On 2016-04-18 06:57:28, PIOTO wrote: Show quoted text

> On Mon Apr 18 03:37:41 2016, SREZIC wrote:

> > On 2016-04-18 03:33:42, SREZIC wrote:

> > > One of my smoker machines reported the following failure: > > > > > > # Failed test at t/003-load.t line 19. > > > # got: '3.16' > > > # expected: '3.06' > > > > > > # Failed test at t/003-load.t line 20. > > > # got: '6.00' > > > # expected: '5.94' > > > # Looks like you failed 2 tests of 9. > > > t/003-load.t .......... > > > Dubious, test returned 2 (wstat 512, 0x200) > > > Failed 2/9 subtests > > > > > > Looking at CPAN Testers results, it seems that this failure happens > > > occasionally also on other systems: > > > http://matrix.cpantesters.org/?dist=Unix-Uptime%200.4000 > > > > > > I think we see a race condition in t/003-load.t: you take the load > > > averages twice, first through the perl module and then using the > > > system command. Unfortunately time passes in between and the load > > > average information may be updated when using the system command, > > > so > > > the values may differ.

> > > > Attached a possible fix.

> > Unfortunately, while I agree that there are problems with the current > test, and I've seen the failures you've mentioned, I think that your > change weakens the confidence that the tests give me that I'm actually > doing something sensible. Now it's just checking that the code spits > out the same numbers twice in a row.

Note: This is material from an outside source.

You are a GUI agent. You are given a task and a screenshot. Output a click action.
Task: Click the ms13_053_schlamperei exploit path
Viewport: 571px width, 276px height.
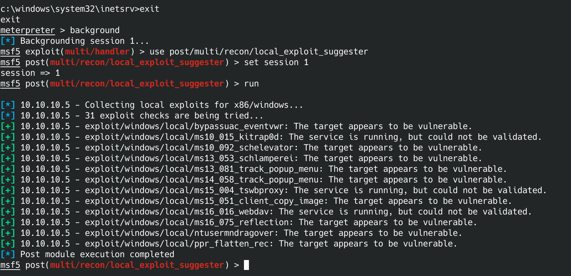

This is not what the change does. The condition within the loop does a "pre-check" if the values returned by the system command and by Unix::Uptime are the same. If they are, then the loop will be prematurely ended and after that six of your unaltered test cases are run. Three test cases were removed, but I think these are not really needed: * the check that Unix::Uptime->load() returns a non-empty list --- the test script will fail anyway if any of $load1..$load15 are missing (because of the floating number check) * the checks that the system uptime returns anything and may be correctly parsed --- if these would fail, then the later "is $load1, $pload1" etc. checks would also fail. And what if the condition in the loop is false? Then uptime and Unix::Uptime are immediately called again. My assumption is that load averages are calculated not so often, and https://en.wikipedia.org/wiki/Load_%28computing%29#Reckoning_CPU_load says it happens every five seconds on typical linux systems, which I can confirm on a linux and a non-linux (freebsd) system. So if the two calls happen within five seconds of the last call, then the values should be the same. This should be enough even on loaded/slow systems. Show quoted text

> I'd rather have something like a "fuzzy match" against the values > parsed from `uptime`... perhaps some sort of "equals, plus or minus > 1.0" test could help improve the situation instead?

+/-1.0 would make a big difference if it's 0.0 vs 1.0 on a single-cpu system. On the other hand, on multi-cpu machines it's possible that the load average drops/increases by a larger delta within five seconds. Show quoted text

> Anyways, this reminds me that I need up update the bugtracker metadata > on this module... at this point, I'd rather have bugs & pull requests > submitted on GitHub: https://github.com/pioto/Unix-Uptime

"git am 0001-avoid-race-condition-in-load-average-test-RT-113853.patch" will give you a git commit with full attribution.